++++ Material for the task

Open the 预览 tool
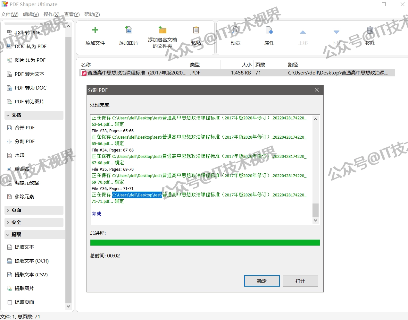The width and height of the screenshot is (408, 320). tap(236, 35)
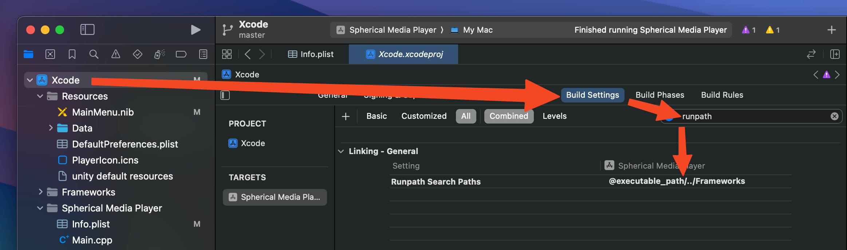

++++++++
++++ Material for the task

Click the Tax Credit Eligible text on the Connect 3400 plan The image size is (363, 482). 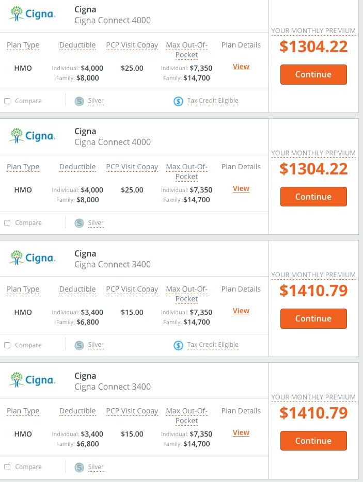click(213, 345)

++++++++
++++ Material for the task

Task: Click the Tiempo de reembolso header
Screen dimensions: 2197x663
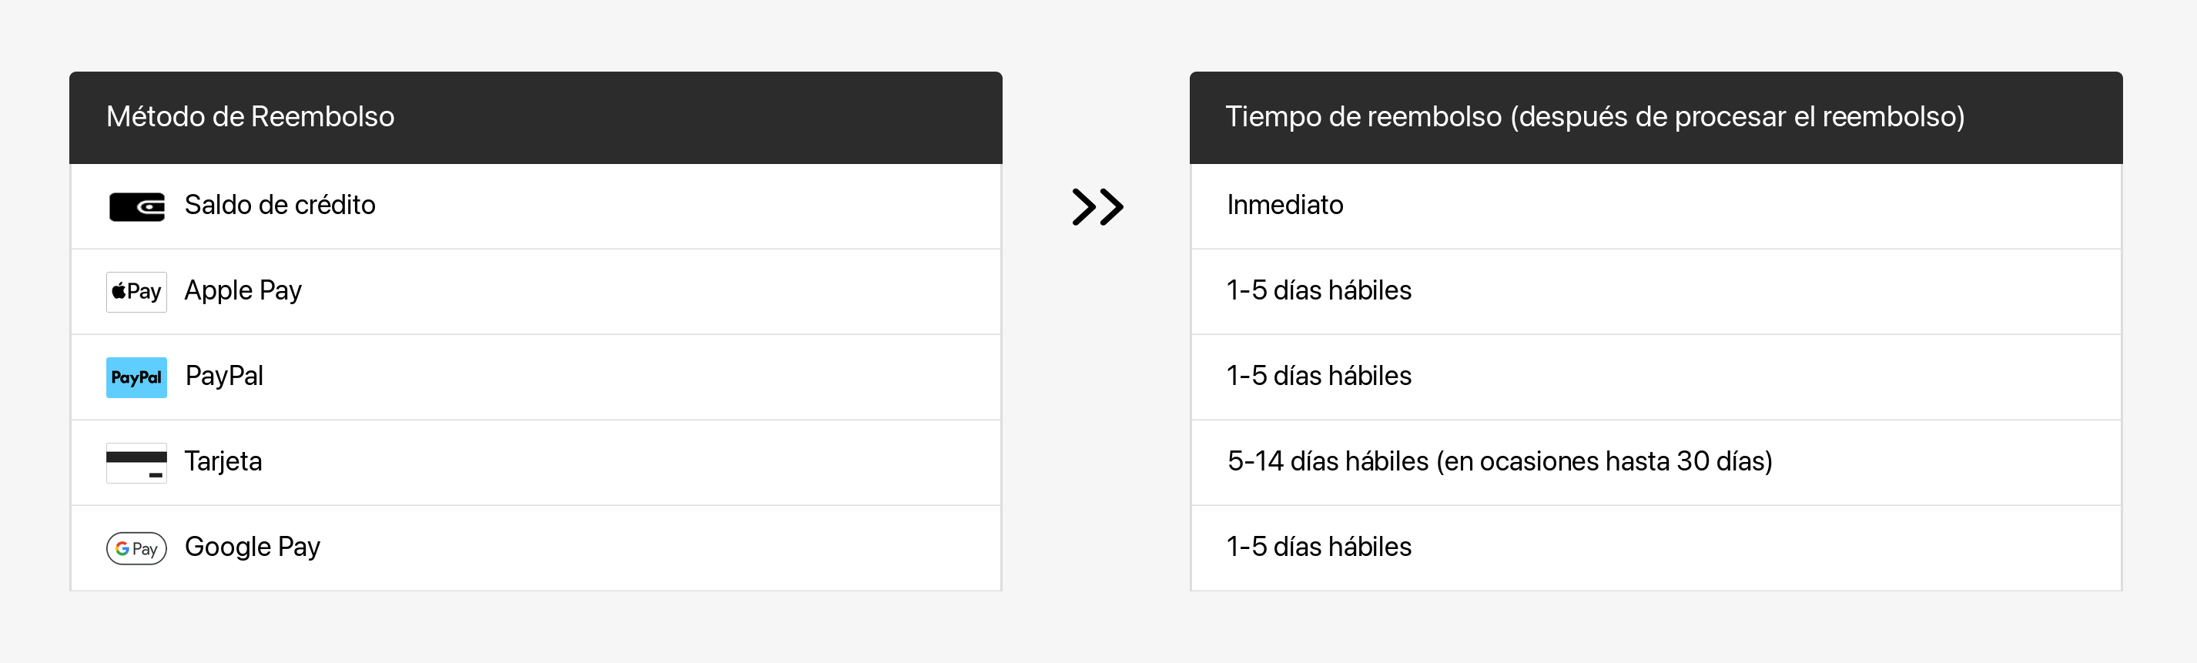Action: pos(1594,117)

++++++++

_Set problem_
Echo the part of the lines that opens with the line containing "Task: Click the Tiempo de reembolso header" and closes with the line containing "Action: pos(1594,117)", including both of those lines, and leave the pictures out of your answer.

_Exercise response_
Task: Click the Tiempo de reembolso header
Screen dimensions: 2197x663
Action: pos(1594,117)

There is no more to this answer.